- _ACTIVITY_: Give the lines again, unchanged, starting with the line containing "Testarea rachetelor de tenis (639, 1483)" and ending with the last line of the data below.

- _MATERIAL FOR THIS TASK_:
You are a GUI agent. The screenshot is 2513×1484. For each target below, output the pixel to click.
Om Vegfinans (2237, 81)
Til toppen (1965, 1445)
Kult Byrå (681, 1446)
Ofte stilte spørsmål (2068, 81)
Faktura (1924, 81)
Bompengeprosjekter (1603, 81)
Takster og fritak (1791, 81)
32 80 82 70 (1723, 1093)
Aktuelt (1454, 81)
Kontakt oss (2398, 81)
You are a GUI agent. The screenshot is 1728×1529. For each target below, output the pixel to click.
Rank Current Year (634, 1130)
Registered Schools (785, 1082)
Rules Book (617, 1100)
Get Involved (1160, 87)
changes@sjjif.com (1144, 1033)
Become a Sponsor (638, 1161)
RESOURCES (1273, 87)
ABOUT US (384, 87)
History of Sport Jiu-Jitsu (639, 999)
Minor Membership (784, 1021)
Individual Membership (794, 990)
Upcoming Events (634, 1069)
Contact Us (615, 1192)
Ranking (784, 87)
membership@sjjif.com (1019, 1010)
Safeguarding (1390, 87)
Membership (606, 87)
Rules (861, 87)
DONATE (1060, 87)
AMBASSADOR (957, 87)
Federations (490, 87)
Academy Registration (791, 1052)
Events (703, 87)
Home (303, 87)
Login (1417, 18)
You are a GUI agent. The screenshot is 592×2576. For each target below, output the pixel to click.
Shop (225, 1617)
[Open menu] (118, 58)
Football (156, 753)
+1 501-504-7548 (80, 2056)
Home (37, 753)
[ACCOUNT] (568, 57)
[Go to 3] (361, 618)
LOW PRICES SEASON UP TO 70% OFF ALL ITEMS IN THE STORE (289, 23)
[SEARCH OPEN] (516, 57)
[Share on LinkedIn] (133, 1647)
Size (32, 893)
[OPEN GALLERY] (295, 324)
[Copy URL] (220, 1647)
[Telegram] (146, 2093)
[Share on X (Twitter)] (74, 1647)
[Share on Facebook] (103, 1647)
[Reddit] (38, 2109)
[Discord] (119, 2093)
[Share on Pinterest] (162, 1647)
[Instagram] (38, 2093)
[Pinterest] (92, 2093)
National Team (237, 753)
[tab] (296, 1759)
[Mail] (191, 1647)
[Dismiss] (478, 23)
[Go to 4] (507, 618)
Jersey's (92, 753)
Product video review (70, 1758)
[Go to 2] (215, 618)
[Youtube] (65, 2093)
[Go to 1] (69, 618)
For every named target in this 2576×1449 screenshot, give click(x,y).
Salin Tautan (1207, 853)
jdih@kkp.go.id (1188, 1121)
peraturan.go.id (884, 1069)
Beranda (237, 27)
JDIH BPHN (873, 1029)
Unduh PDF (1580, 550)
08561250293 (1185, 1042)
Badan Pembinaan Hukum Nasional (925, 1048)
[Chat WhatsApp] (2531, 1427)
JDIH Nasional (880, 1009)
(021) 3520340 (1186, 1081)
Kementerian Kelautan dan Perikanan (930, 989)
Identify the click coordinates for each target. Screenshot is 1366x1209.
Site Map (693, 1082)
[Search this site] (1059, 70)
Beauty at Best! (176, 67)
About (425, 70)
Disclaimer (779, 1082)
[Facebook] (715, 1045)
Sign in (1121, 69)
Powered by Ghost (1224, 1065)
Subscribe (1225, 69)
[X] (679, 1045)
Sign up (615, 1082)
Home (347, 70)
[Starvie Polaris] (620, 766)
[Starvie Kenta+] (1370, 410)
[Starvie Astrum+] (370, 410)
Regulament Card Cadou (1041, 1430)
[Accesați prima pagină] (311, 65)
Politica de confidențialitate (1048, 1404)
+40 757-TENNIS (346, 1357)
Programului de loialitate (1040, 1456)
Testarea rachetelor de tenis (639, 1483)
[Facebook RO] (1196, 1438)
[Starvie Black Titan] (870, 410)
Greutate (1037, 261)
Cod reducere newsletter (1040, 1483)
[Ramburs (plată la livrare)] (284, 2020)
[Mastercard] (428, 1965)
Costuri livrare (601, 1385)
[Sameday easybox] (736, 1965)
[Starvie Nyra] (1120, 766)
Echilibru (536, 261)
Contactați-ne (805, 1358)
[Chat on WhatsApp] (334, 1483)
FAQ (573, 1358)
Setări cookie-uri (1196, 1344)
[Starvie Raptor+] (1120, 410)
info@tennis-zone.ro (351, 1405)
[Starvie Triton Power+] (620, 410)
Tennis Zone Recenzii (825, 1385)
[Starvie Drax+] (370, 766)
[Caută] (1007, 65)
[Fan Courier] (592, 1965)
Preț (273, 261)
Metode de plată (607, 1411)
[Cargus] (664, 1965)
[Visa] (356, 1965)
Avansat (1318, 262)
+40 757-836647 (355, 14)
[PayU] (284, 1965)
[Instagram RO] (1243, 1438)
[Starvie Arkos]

- _THE ANSWER_:
Testarea rachetelor de tenis (639, 1483)
[Facebook RO] (1196, 1438)
[Starvie Black Titan] (870, 410)
Greutate (1037, 261)
Cod reducere newsletter (1040, 1483)
[Ramburs (plată la livrare)] (284, 2020)
[Mastercard] (428, 1965)
Costuri livrare (601, 1385)
[Sameday easybox] (736, 1965)
[Starvie Nyra] (1120, 766)
Echilibru (536, 261)
Contactați-ne (805, 1358)
[Chat on WhatsApp] (334, 1483)
FAQ (573, 1358)
Setări cookie-uri (1196, 1344)
[Starvie Raptor+] (1120, 410)
info@tennis-zone.ro (351, 1405)
[Starvie Triton Power+] (620, 410)
Tennis Zone Recenzii (825, 1385)
[Starvie Drax+] (370, 766)
[Caută] (1007, 65)
[Fan Courier] (592, 1965)
Preț (273, 261)
Metode de plată (607, 1411)
[Cargus] (664, 1965)
[Visa] (356, 1965)
Avansat (1318, 262)
+40 757-836647 (355, 14)
[PayU] (284, 1965)
[Instagram RO] (1243, 1438)
[Starvie Arkos]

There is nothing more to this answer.